30 Nov -0001
- Written by Tri-State Defender Newsroom
Jobs Growing by Rate: The majority of the top 25 detailed occupations by growth rate requires a bachelor’s degree or more , with 4 of the top 10 requiring an associate’s degree or work in a related occupation . Six of the top 10 requires a bachelor’s degree or better. Art, drama, and music teachers, postsecondary, as well as network systems and data communications analysts require a bachelor’s degree or more. So do mental health and substance abuse workers, special education teachers, middle school, social and human service assistants, and health specialties teachers, postsecondary.
Jobs Growing in Numbers: There are many occupations requiring long-term, moderate-term, or short-term training when occupations are listed by number of new jobs. Combined food preparation and serving workers, retail salespersons, and waiters and waitresses require short-term training. Registered nurses need an associate’s degree. Cashiers as well as janitors and cleaners require short term training. The top 10 list is completed with general and operation managers (BA degree), customer service representatives (moderate term training), nursing aides, orderlies, and attendants (short term training), and food preparation workers (short term training).

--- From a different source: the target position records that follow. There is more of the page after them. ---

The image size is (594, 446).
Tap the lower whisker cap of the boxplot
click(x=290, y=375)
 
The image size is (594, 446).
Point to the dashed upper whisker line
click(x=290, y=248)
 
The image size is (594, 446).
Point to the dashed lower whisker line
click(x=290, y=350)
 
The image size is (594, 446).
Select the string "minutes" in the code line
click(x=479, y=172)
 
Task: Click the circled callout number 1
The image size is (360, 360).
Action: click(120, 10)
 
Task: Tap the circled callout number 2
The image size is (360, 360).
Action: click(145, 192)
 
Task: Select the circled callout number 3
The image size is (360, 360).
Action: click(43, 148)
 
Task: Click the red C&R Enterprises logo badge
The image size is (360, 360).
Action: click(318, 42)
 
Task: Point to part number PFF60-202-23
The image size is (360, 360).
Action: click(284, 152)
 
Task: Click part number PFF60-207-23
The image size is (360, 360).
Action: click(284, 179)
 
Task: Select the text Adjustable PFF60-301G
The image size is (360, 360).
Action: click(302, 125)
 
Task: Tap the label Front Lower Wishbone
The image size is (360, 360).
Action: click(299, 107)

Occupations with large numbers of jobs are paid lower generally than average wages, but they tend to require less training. Typical among these jobs is combined food preparation and serving workers, with $14,100 average annual salary and requiring short-term training. Jobs that require moderate-term training, however, command a greater salary. Customer service representatives, at $27,100, are an example.
Some occupations with high pay are listed also among those with a high number of jobs. Registered nurses earn an average annual salary of $49,900. Elementary school teachers require a bachelor’s degree and receive on average $40,200. Drivers of heavy trucks and tractor-trailers have a $33,400 salary with moderate-term training; this job has fairly good pay relative to the training period.
Changes in Industry: Most of the new jobs projected for industries are service-providing rather than goods-producing. Goods-producing jobs generally have higher pay, and they enliven trade as goods are exported outside the state. Goods-producing jobs include manufacturing, construction, agriculture, and mining. Service-providing jobs can make our lives enjoyable and tolerable—for example these jobs accommodate us, feed us, transport us, and provide care for us. Goods-producing jobs grow at a slower rate, resulting from increased efficiency at the workplace, and increased imports. Factors related to manufacturing efficiency are machine automation, labor-saving procedures, and the use of computer technology.